● Task brief:
The line containing "Task: Click the", plus every line that follows it to the end of the listing below, is what you transcribe exactly; omit all pictures.

● The data:
====================
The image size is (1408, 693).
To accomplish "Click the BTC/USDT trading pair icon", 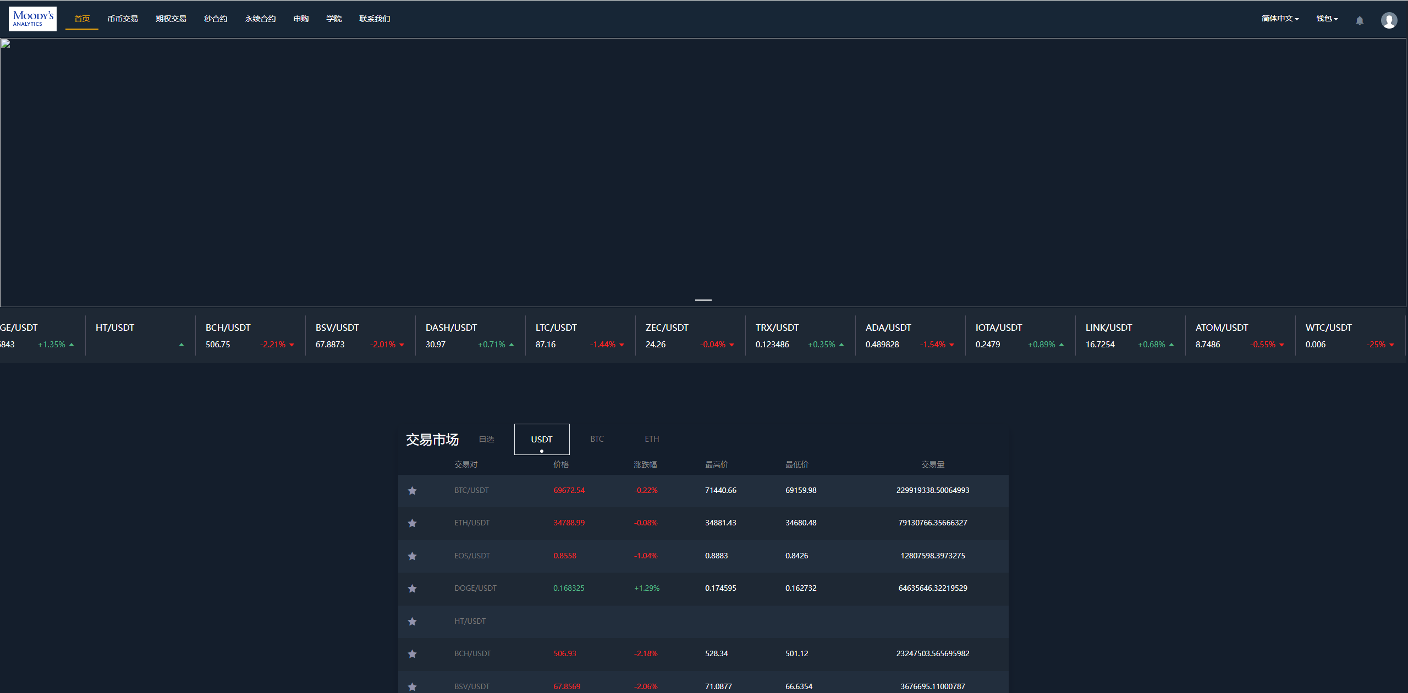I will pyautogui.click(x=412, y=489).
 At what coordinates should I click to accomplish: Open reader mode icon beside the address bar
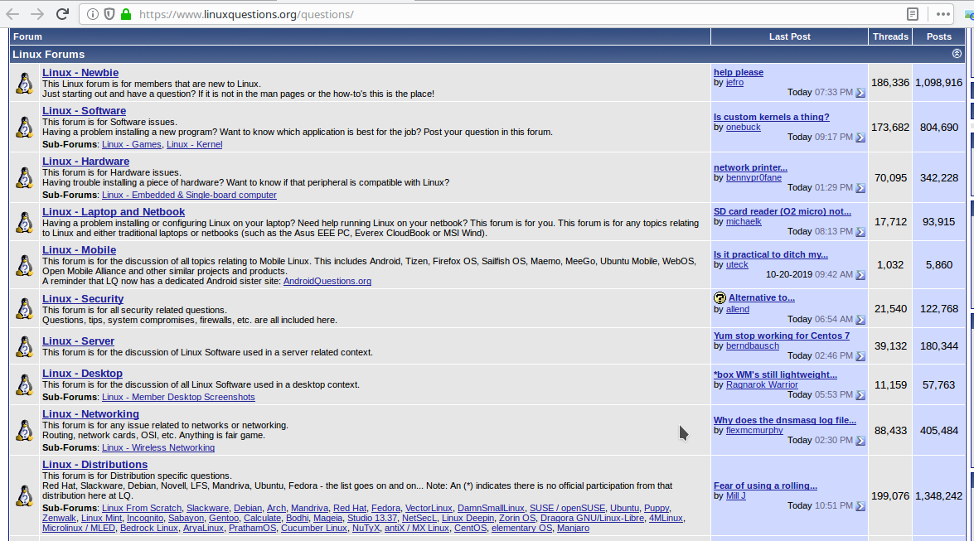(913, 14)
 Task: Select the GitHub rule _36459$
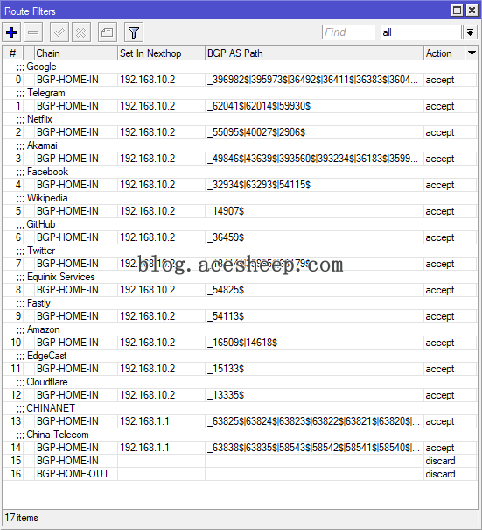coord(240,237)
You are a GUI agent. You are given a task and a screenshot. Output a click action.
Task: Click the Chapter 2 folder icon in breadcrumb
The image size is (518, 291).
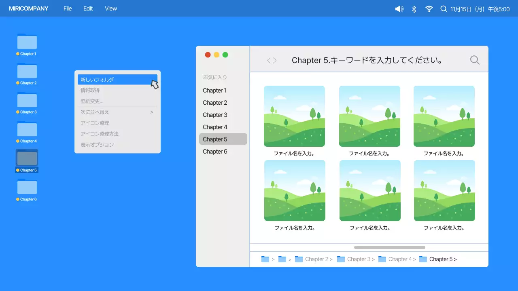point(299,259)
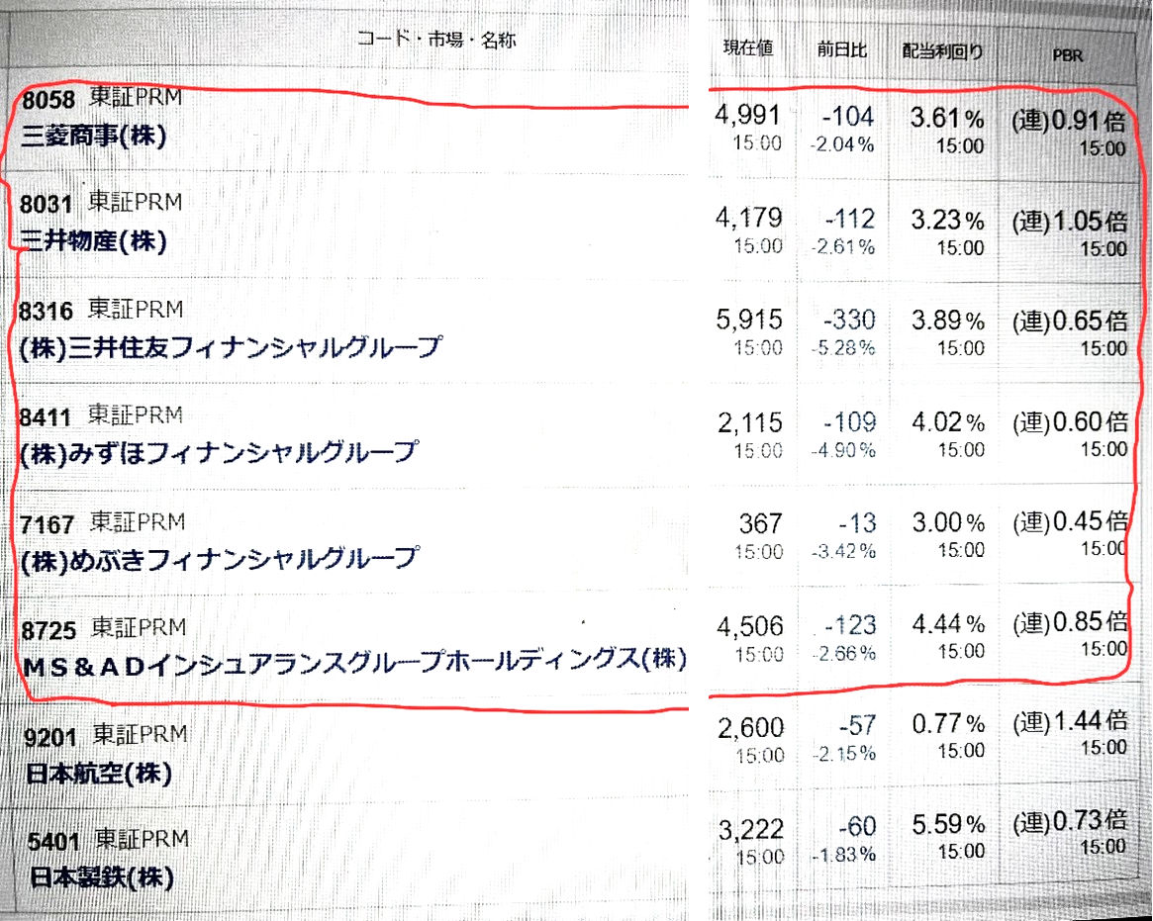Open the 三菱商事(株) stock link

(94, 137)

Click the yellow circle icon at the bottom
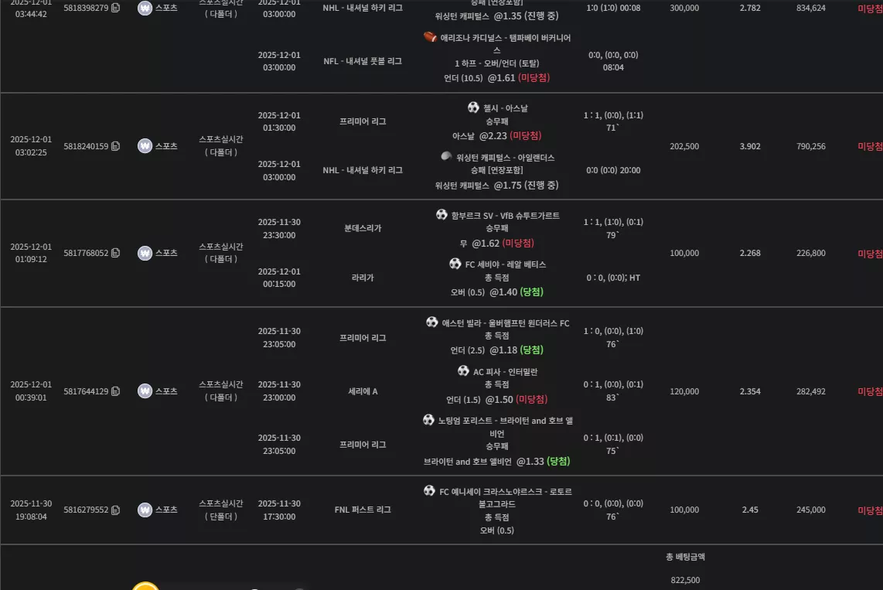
====================
● Result:
Task: Click the Chapter 2 folder icon in breadcrumb
The image size is (518, 291).
point(299,259)
Open the 三菱商事(株) stock link

(94, 137)

Click the yellow circle icon at the bottom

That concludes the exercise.